**Directions**. Give only the number of lines below that contain the word "will".
BEGIN Material provided
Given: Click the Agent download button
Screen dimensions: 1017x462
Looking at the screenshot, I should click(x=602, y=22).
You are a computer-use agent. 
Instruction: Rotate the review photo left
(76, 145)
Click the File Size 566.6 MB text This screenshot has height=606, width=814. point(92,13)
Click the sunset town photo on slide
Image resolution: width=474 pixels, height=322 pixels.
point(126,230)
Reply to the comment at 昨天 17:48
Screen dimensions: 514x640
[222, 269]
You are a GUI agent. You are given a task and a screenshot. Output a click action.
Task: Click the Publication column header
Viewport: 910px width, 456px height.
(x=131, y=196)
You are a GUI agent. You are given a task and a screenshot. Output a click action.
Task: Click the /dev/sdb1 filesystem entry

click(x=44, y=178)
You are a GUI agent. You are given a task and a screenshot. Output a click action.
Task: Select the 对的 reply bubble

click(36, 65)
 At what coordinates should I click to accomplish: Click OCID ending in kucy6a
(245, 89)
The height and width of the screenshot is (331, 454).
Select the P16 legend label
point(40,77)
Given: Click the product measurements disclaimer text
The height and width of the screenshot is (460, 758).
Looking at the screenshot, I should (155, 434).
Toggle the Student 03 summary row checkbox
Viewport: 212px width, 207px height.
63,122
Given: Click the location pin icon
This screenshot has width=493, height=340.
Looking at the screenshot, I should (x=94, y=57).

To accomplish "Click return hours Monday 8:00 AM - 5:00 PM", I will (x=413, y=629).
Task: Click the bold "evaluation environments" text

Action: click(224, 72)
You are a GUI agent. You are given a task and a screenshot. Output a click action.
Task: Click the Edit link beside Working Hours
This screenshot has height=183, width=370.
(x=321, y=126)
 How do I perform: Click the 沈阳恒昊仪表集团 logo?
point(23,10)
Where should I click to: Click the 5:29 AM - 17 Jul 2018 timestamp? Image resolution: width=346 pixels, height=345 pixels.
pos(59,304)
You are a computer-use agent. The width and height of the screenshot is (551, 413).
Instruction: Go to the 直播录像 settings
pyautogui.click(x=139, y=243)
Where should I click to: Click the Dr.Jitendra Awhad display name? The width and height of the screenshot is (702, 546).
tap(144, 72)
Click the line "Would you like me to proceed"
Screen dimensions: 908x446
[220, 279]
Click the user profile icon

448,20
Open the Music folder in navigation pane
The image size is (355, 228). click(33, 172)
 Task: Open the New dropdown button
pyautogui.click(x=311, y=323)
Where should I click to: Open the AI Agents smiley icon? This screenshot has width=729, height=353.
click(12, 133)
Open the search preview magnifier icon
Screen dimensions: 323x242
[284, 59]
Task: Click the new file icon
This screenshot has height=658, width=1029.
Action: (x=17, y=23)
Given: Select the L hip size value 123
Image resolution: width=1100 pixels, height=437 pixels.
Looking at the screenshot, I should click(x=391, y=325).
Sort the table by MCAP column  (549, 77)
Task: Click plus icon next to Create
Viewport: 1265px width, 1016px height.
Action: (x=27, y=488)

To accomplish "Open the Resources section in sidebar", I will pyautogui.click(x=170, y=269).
END Material provided
**Your solution**. 2